(Exercise goal): With the pictures left out, set down the line containing "Task: Expand the Channel URL dropdown" and each line after it to the end of the material, exactly as written.

Records to process Start Marker

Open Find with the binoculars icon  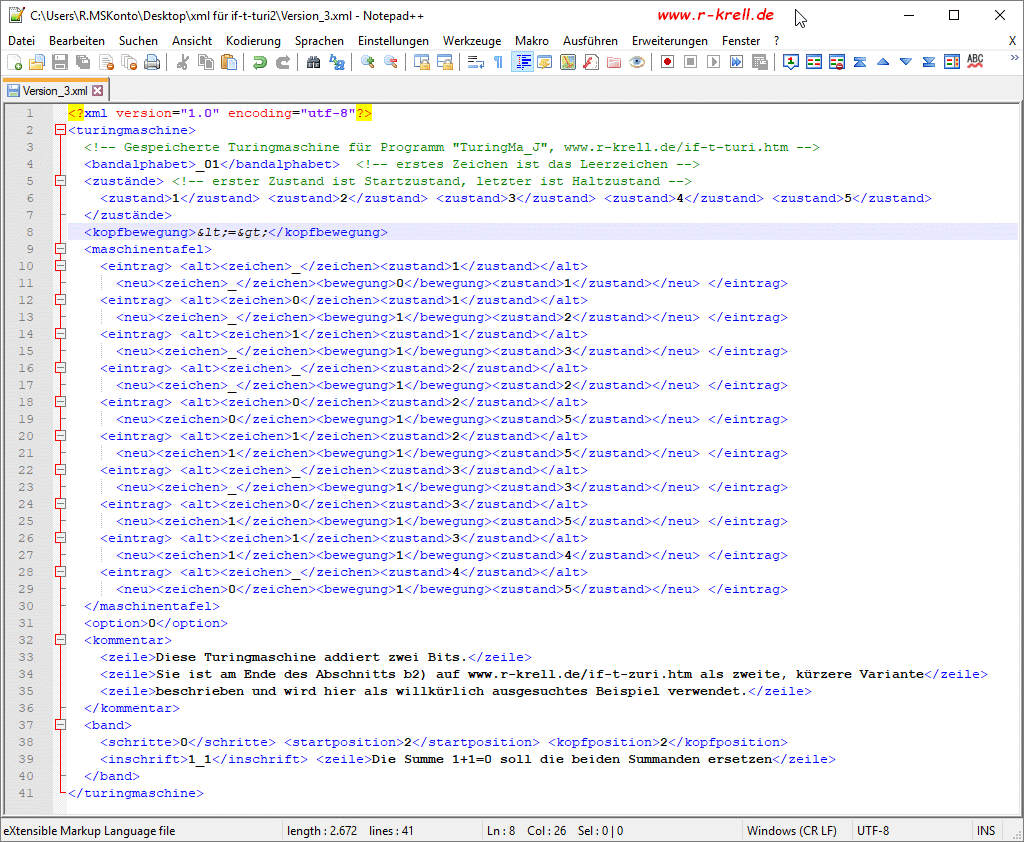click(313, 62)
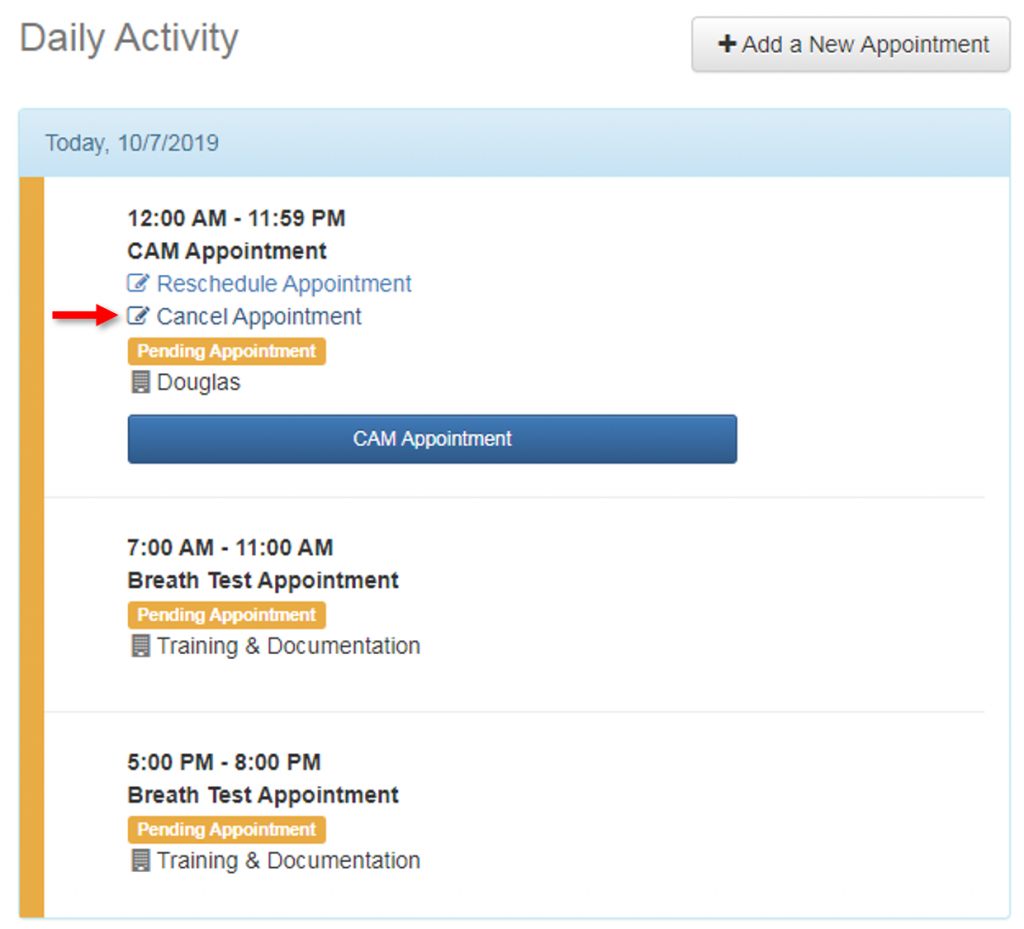Click the edit icon beside Reschedule Appointment

coord(138,284)
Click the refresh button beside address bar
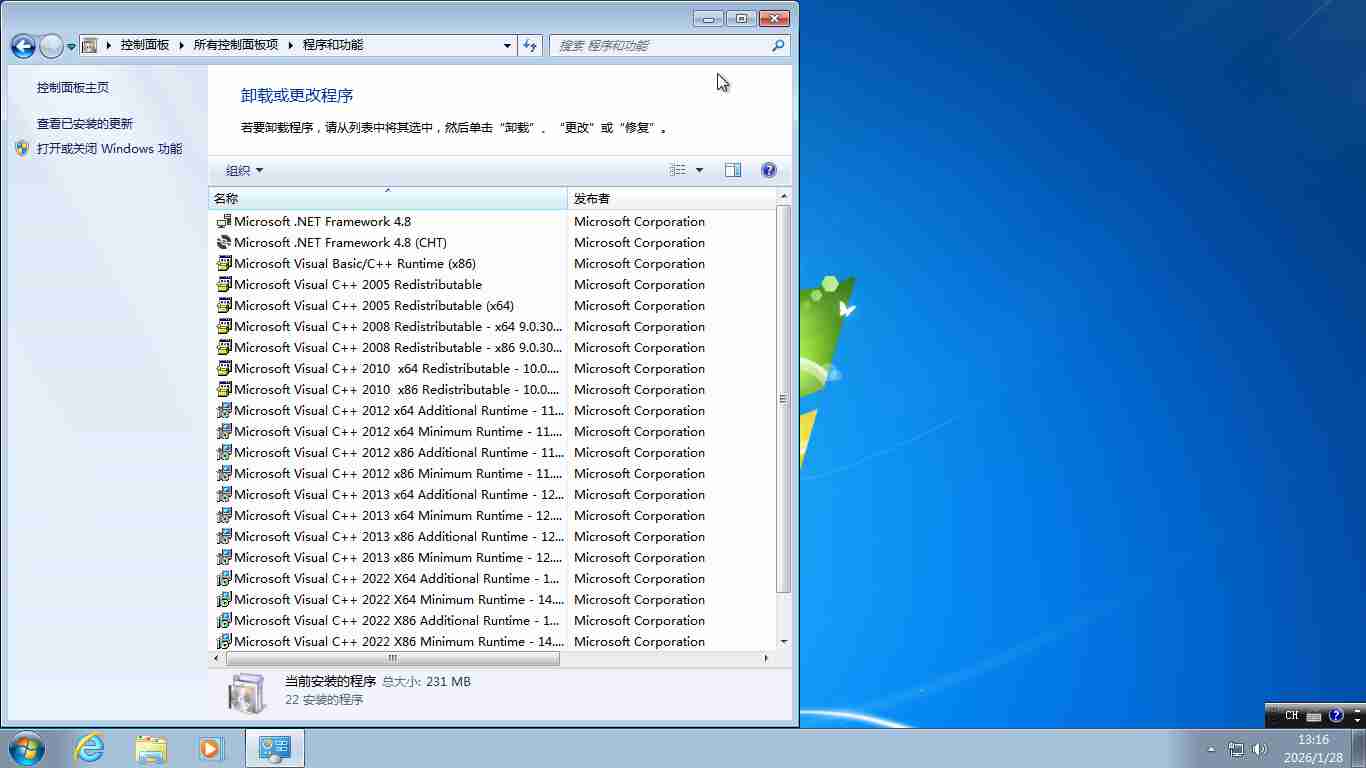Image resolution: width=1366 pixels, height=768 pixels. 530,45
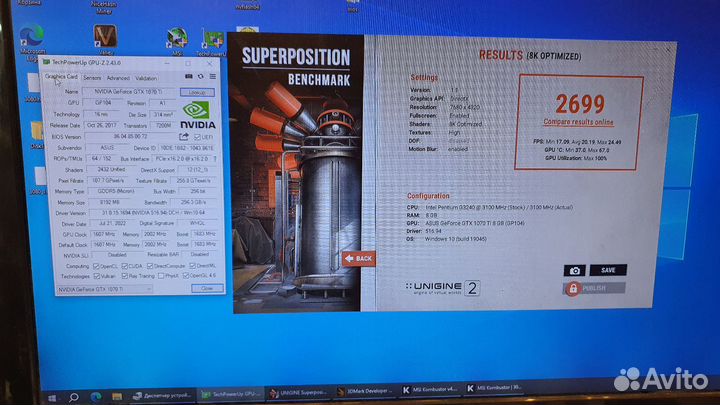The image size is (720, 405).
Task: Toggle the PhysX checkbox
Action: pyautogui.click(x=159, y=275)
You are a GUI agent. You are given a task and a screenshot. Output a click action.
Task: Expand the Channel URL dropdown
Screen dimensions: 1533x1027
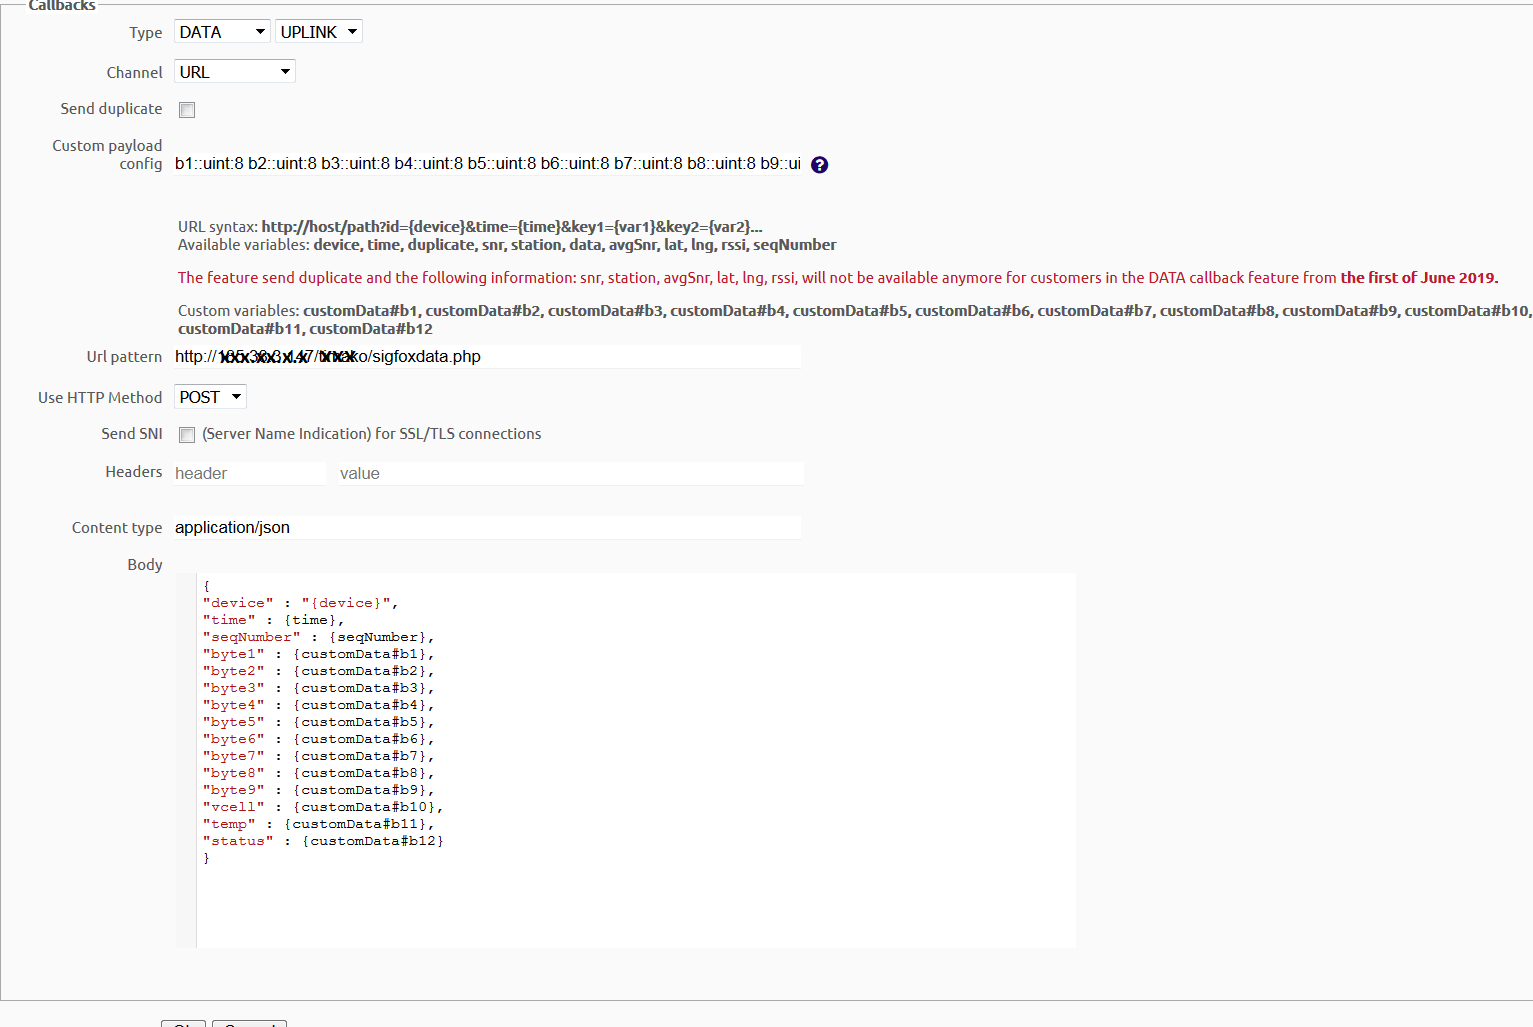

Records to process End Marker

(Result of the exercise):
Task: Expand the Channel URL dropdown
Screen dimensions: 1533x1027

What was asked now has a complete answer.